Filed under: art and ideas, documentary | Tags: 18-12, burma, Clémence Barret, myanmar, Pansodan Scene, shan migrants, video art
Clémence B. T. D. Barret is a wiry, dark-haired French woman with strikingly large eyes and a quiet manner. She came to Pansodan Gallery to talk about art and her art video ‘Pamaa’ in particular. The video will be screened at Pansodan Scene on Friday 23 September 2016
The nine pieces of Pamaa are pieces of a puzzle. Each features a different young Shan migrant in Chiang Mai — some anonymised with a false name or face covered — who tells about what it means to be them there now. The work began three years ago, when she first went to Thailand. ‘The process is very slow. I get to know them first. With one, we had a good understanding in one month, that was the fastest. Some to five months of getting to know each other before I started,’ she explained. ‘I got to know many more who declined to participate. They were not comfortable that the video would be shown in Myanmar someday.’

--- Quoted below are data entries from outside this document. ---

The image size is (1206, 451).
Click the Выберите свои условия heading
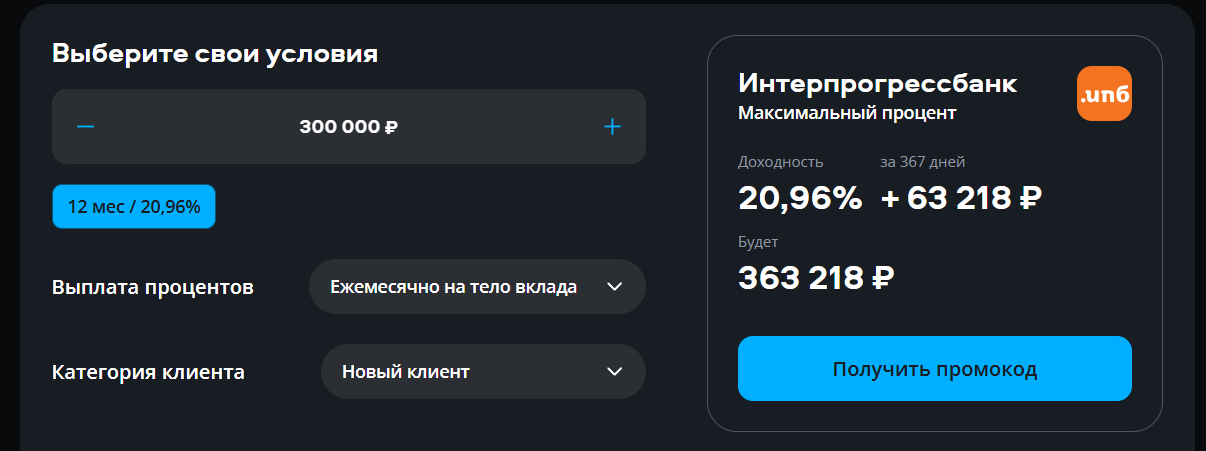(215, 53)
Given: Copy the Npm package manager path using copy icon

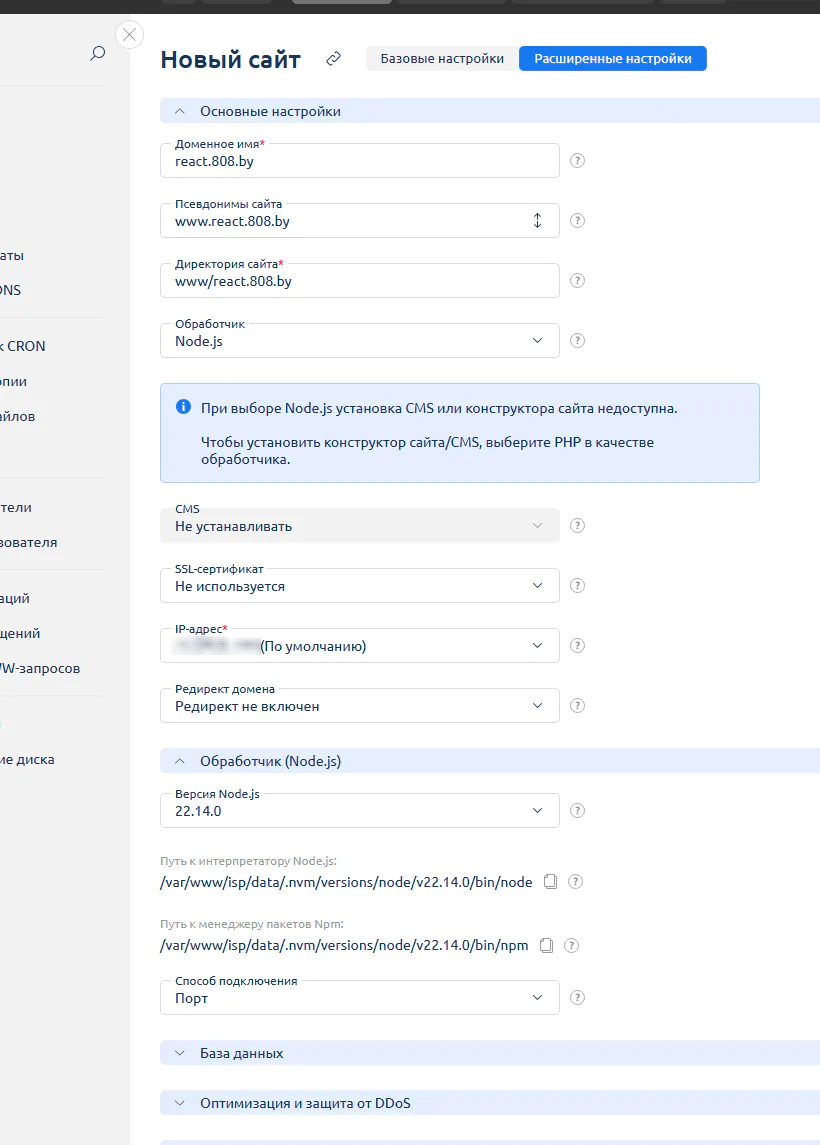Looking at the screenshot, I should coord(546,944).
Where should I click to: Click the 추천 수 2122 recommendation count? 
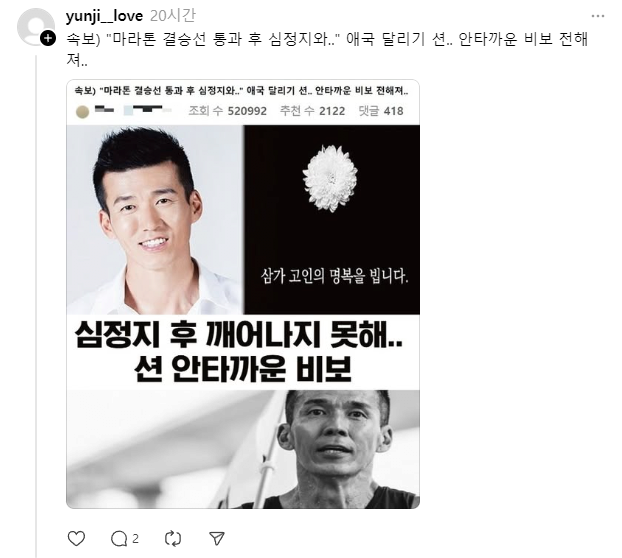pyautogui.click(x=313, y=111)
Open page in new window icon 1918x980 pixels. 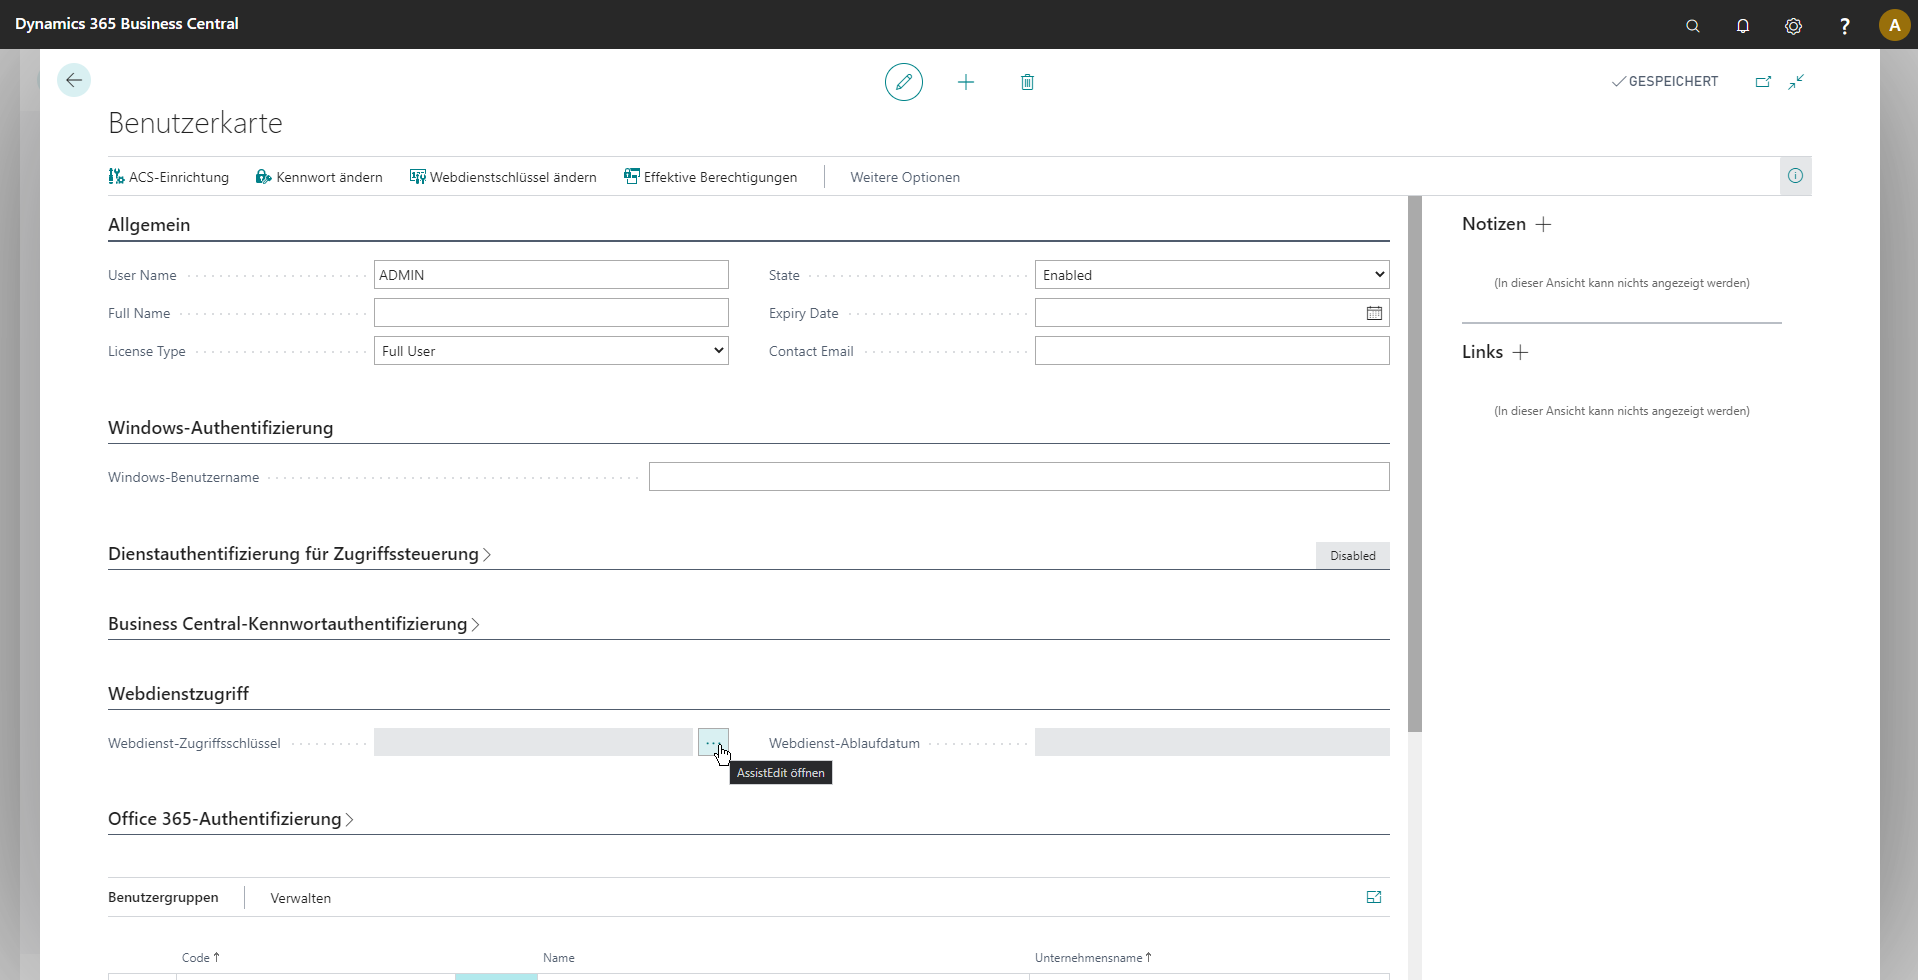click(1763, 82)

There are no words. They explain the elements of their life as migrants through body language. ‘The body does not lie. Cannot lie. You can learn much more watching someone’s body than listening to their words,’ she says. The lack of words also reflects the voicelessness of the participants. They are invisible in Thai society, in their lives, as well. Clémence described how she was fascinated by watching how becoming visible through this project — being at screenings, having their pictures in magazines — also affected the participants. ‘It was the first time they had shared their story with a stranger. They had time to sit and reflect. Some of them found it liberating.’
Clémence has chosen the medium of video, in which she developed her skills by making documentaries for years before her feeling that she needed more freedom led her to turn her video to art. She has used it, like any artist, to explore something originating in her own experience: Otherness. Living in India, despite being deeply into the community, she also way always unmistakably the other.
‘I use art as a tool to confront viewers with an issue I find important. A possibility to approach it in a alternate way. When you are a migrant or a refugee you experience otherness…. The anti-refugee and anti-migrant rhetoric is the same all over the world. If I did this work in Europe, it would not be much different. Only the appearance of the people would be different. I hope to open some people. It’s a drop in the ocean — but it is very important for me to do work that is meaningful.’
‘The soundtrack is disturbing, on purpose. Some audience members may react badly to it,’ she warned. ‘I am curious to see what happens on Friday.’
Interview 21 September 2016, with Nance Cunningham.
Pansodan Scene is at the corner of Maha Bandula and Pansodan, 144 Pansodan, on the second floor. Go up the staircase opposite the entrance to the temple. Admission s free, and all are welcome. Screening begins at 19:30, and the director Clémence Barret will be available for questions after the showing.